Für alle Fälle ausgerüstet

Im Gegensatz zur kurzen Stadtrunde erfordern längere Entdeckungstouren natürlich etwas umfassendere Gedanken zur notwendigen Ausrüstung. Oftmals führen die Strecken nämlich in abgelegene Gegenden, in denen eventuell der Handyempfang miserabel und die nächste Tankstelle mit Luftsäule kilometerweit entfernt ist. Um von Pannen und kleineren Unfällen nicht überrascht zu werden, sollte man deshalb schon vorher das richtige Zubehör einpacken.
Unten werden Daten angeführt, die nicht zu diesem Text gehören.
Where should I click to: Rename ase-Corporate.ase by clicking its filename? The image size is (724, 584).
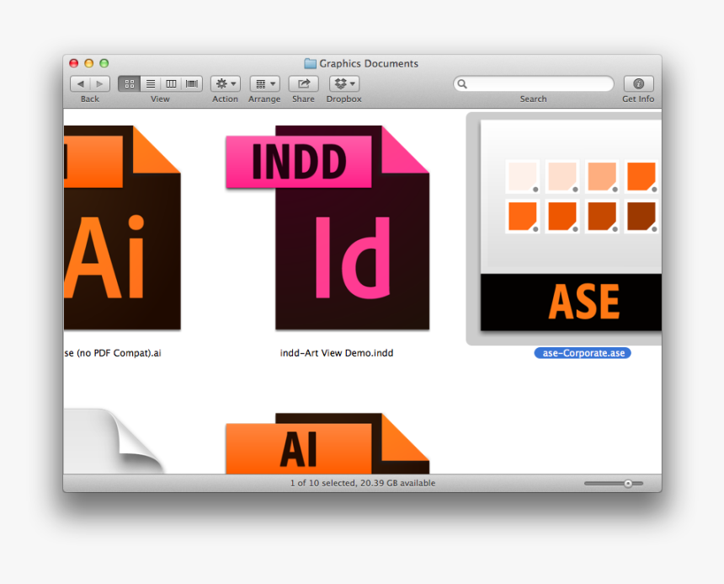[582, 353]
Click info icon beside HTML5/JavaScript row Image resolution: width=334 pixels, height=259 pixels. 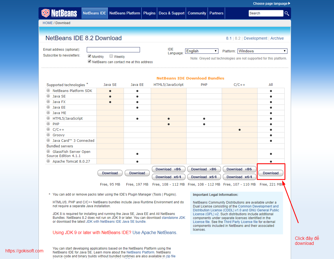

Hierzu gehört in erster Linie alles, was im Falle einer Reifenpanne ermöglicht, das Rad schnell wieder fahrtauglich zu machen, deshalb sind Flickzeug und Luftpumpe unverzichtbare Begleiter jedes Radfahrers. Dabei sollte man vorher überprüfen, ob der Kleber noch flüssig ist, denn der hat die unbequeme Angewohnheit nach einigen pannenfreien Jahren pünktlich zum ersten Einsatz eine zähe bis steinharte Konsistenz aufzuweisen. Beim Kauf der Luftpumpe sind Modelle zu empfehlen, die Aufsätze für alle gängigen Ventilarten haben. Weiterhin hat sich die Mitnahme eines Ersatzschlauches bewährt, da besonders winzige Löcher im Schlauch unterwegs manchmal sehr schwer zu finden sind.

Das eigene Wohl nicht vergessen

Doch auch wenn viele bei der Vorbereitung zunächst an ihr Fahrrad denken, sollten die eigenen Bedürfnisse nicht vergessen oder unterschätzt werden. Für die Versorgung nach Stürzen, die gerade im unwegsamen Gelände immer wieder passieren können, sollte man ein kleines Erste-Hilfe-Set - Tipps zur Zusammenstellung gibt es in diesem Artikel - dabei haben. Bei plötzlichen Wetterumbrüchen freut sich jeder Radfahrer über Licht und Regenkleidung im Rucksack und sollte die Tour doch länger dauern als geplant, weil man spontan weiter fahren wollte oder sich versehentlich verfahren hat, ist es immer wichtig, genügend Wasser und Verpflegung (z.B. in Form von Müsliriegeln) dabei zu haben, die die notwendige Energie für den verlängerten Heimweg liefern und einer unangenehmen und auch gefährlichen Unterzuckerung entgegen wirken.